A third way to beat social anxiety is to feel as grounded as possible. What does grounded mean ask some of my clients. That is a good question in itself and can mean different things to different people. What does it mean to you? There is definitely a link with having a sense of one’s body. The opposite of grounded is feeling light-headed, spaced out, insubstantial. When we are feeling anxious, tight chested and breathless then we are not grounded. When we feel dizzy or have numb or tingling fingers that can accompany anxiety then we are not grounded. When we are grounded we feel calm and we are often in touch with the feeling of our feet in contact with the ground. Our toes may feel warm and tingly. When we are grounded we breathe lower down in our bellies. When we are grounded we feel balanced. Some exercises to get grounded include belly breathing, shaking, and body awareness mindfulness exercises, amongst others. I will describe these more in another article.
Conclusion
Just as I have had many clients approach me wanting to resolve their social anxiety, I have had many clients leave therapy with their social anxiety a ‘non-issue’. Of course there is no magic wand and I am not saying that all it takes is to read and engage with this article. Each person has their own story with their own particular circumstances that have led to social anxiety. Nevertheless in my experience at the core of social anxiety is always the inability to accept oneself.
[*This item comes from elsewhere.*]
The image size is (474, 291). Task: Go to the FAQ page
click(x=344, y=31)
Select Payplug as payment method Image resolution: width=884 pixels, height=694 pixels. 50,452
I’m not saying it is an easy task to change this and it can take time. Often the support of a therapist is necessary. However as we start our journey we find lots of other hidden treasures along the way.
Joyce, P. & Sills, C. (2010). Skills in Gestalt Counselling & Psychotherapy. London: Sage.
Perls. F, Hefferline, R, Goodman, P, (2009). Gestalt Therapy: Excitement and Growth in the Human Personality. London: Souvenir Press Ltd.